Freakonomics interviews David Shenk about his new book. Mr. Shenk had some notable observations about genius and the work behind it.
[E]verything about talent is a process. There’s the genetic piece, and then there’s the ability piece. When you look very closely at [Michael] Jordan’s life, you see a rather ordinary teenage athlete with no particularly grand ambition until about mid-way through high school…After the deep disappointment of not making the varsity team, Jordan developed an unparalleled ambition that quite simply dwarfed that of his schoolmates in high school and later his teammates at the University of North Carolina. Jordan’s abilities developed according to what he demanded of himself.

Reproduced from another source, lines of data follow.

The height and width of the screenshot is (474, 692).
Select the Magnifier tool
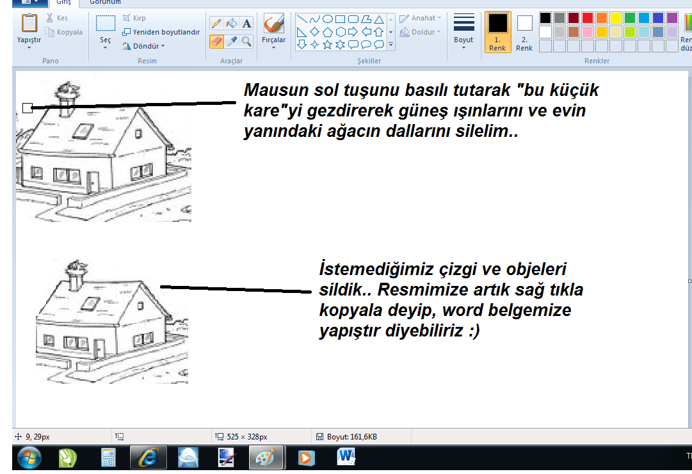coord(246,42)
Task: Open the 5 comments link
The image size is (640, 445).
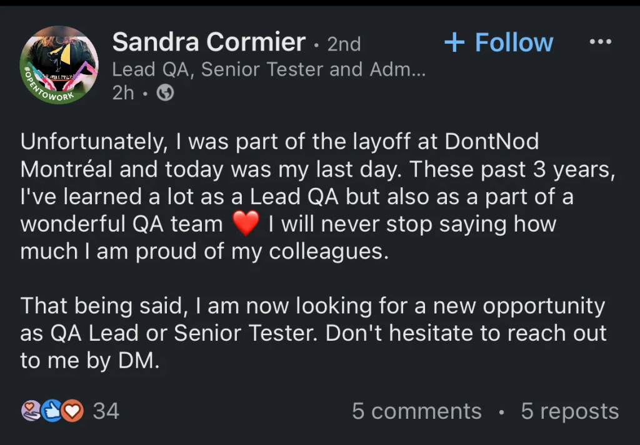Action: coord(416,411)
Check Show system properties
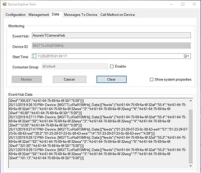Image resolution: width=201 pixels, height=173 pixels. (x=152, y=80)
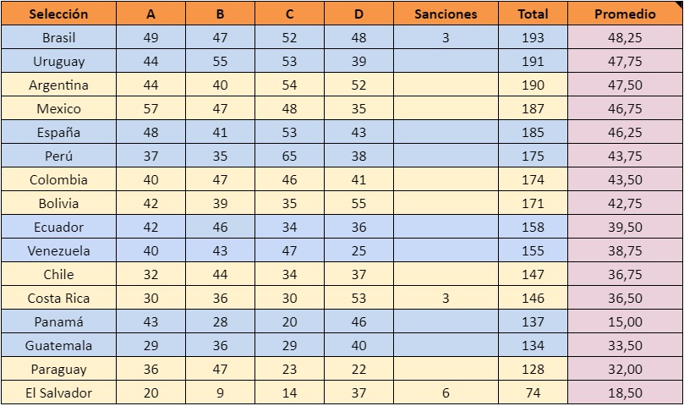Select Bolivia's average 42,75
Screen dimensions: 684x406
pyautogui.click(x=625, y=204)
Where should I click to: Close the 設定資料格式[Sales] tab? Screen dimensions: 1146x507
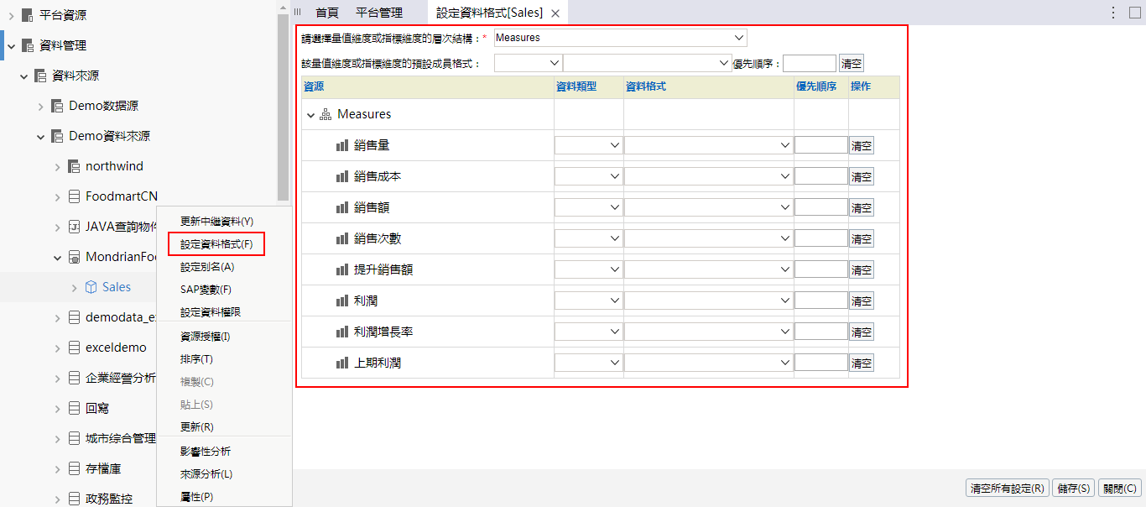point(555,13)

The same is true of other super-achievers. From a distance, it looks like they’ve got something almost super-human about them. But when you look up close, at the moment-to-moment lives they lead, the sacrifices they make, the extraordinary resources they have around them, their abilities actually do make logical sense. If it’s documented closely enough, you can actually see how they went from mediocre to good, from good to great, from great to extraordinary.
He also gives some advice to parents that seem well put. Persistence is more important than prodigy. In fact, prodigy can box in young technical achievers into a comfort zone from which they will fear to emerge. He says:
Show your kids how hard you work, how often you experience disappointments and how you respond to those disappointments. If you blame others for your failures or simply give up, that’s what your kids will learn. If you take on a long-term challenge, show a deep commitment to the process and a refusal to give up in the face of adversity, your kids will pick that up instead.